Exercise
Using the records below, repeat exactly the lines from the one holding "Liquid (335, 2264)" through the one holding "[button] (142, 185)", both ends included, and no others.

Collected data
######

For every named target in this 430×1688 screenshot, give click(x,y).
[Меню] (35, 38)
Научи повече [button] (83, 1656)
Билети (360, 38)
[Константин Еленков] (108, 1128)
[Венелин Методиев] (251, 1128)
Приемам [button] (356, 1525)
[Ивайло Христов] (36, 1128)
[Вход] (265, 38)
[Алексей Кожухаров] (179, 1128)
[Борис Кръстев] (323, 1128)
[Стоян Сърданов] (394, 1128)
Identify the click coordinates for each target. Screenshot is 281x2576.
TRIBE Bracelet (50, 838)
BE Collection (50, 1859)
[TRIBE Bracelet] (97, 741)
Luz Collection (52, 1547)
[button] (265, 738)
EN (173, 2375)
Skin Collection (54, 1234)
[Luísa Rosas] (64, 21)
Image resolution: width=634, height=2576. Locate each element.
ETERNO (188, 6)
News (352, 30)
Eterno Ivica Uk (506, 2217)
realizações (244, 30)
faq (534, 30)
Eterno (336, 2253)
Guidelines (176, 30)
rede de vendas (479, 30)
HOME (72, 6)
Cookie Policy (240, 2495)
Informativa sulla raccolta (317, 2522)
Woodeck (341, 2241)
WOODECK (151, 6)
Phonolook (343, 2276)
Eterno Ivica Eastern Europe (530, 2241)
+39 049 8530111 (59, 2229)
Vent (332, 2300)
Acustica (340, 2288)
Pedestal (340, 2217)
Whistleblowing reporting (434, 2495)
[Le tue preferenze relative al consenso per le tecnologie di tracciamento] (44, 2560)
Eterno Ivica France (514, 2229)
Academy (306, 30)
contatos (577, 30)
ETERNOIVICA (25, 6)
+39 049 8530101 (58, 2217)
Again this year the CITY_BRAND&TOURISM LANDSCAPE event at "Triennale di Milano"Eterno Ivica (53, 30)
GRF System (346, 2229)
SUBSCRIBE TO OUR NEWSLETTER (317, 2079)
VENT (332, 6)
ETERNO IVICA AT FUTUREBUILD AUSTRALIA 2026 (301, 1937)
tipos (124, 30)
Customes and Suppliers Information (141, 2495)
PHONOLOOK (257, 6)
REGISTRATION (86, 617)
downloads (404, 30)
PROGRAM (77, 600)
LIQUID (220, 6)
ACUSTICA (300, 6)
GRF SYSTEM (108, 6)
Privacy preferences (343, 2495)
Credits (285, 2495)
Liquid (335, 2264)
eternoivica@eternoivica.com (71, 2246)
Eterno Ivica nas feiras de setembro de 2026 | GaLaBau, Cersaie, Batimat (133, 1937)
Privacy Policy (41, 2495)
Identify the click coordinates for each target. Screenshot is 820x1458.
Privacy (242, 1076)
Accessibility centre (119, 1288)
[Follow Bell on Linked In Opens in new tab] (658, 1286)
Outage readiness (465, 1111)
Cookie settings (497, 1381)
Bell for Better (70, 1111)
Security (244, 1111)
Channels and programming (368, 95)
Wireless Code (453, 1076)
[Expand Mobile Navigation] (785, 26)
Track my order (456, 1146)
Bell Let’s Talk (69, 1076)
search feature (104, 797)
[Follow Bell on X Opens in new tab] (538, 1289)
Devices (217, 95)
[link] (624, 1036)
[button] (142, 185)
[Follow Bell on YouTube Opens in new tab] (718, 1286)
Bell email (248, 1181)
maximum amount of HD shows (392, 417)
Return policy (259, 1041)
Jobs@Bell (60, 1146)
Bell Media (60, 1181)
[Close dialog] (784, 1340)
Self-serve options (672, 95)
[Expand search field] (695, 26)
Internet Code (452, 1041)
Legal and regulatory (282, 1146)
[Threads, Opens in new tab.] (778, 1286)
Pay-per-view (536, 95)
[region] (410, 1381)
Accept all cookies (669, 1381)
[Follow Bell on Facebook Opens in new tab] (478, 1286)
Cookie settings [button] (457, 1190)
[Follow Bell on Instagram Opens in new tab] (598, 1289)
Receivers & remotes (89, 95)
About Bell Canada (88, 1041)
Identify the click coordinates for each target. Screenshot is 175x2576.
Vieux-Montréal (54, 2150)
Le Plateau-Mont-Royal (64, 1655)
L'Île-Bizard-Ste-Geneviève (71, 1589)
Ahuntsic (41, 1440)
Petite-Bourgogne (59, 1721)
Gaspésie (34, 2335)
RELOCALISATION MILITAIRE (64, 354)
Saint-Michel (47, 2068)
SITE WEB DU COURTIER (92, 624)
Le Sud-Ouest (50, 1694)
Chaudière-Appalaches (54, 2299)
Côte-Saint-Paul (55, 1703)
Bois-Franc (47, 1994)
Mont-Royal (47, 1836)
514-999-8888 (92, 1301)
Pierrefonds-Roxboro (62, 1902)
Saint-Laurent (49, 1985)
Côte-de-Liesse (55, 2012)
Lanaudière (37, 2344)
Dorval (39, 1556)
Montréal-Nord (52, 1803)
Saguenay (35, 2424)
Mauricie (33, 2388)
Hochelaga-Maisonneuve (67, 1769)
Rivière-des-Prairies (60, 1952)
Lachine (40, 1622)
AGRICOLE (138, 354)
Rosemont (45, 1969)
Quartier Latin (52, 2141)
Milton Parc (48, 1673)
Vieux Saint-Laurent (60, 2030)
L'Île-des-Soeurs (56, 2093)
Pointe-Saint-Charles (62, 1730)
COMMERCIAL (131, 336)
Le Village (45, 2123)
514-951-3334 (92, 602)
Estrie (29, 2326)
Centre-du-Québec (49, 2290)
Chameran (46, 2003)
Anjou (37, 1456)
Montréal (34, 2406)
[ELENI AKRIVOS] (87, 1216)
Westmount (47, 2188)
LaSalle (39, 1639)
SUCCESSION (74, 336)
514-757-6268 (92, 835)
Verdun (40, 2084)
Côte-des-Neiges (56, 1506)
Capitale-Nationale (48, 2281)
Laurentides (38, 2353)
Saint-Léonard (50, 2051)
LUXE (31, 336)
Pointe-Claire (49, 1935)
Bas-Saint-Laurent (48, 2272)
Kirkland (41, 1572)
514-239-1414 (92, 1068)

######

Completed task
Liquid (335, 2264)
eternoivica@eternoivica.com (71, 2246)
Eterno Ivica nas feiras de setembro de 2026 | GaLaBau, Cersaie, Batimat (133, 1937)
Privacy Policy (41, 2495)
Identify the click coordinates for each target. Screenshot is 820x1458.
Privacy (242, 1076)
Accessibility centre (119, 1288)
[Follow Bell on Linked In Opens in new tab] (658, 1286)
Outage readiness (465, 1111)
Cookie settings (497, 1381)
Bell for Better (70, 1111)
Security (244, 1111)
Channels and programming (368, 95)
Wireless Code (453, 1076)
[Expand Mobile Navigation] (785, 26)
Track my order (456, 1146)
Bell Let’s Talk (69, 1076)
search feature (104, 797)
[Follow Bell on X Opens in new tab] (538, 1289)
Devices (217, 95)
[link] (624, 1036)
[button] (142, 185)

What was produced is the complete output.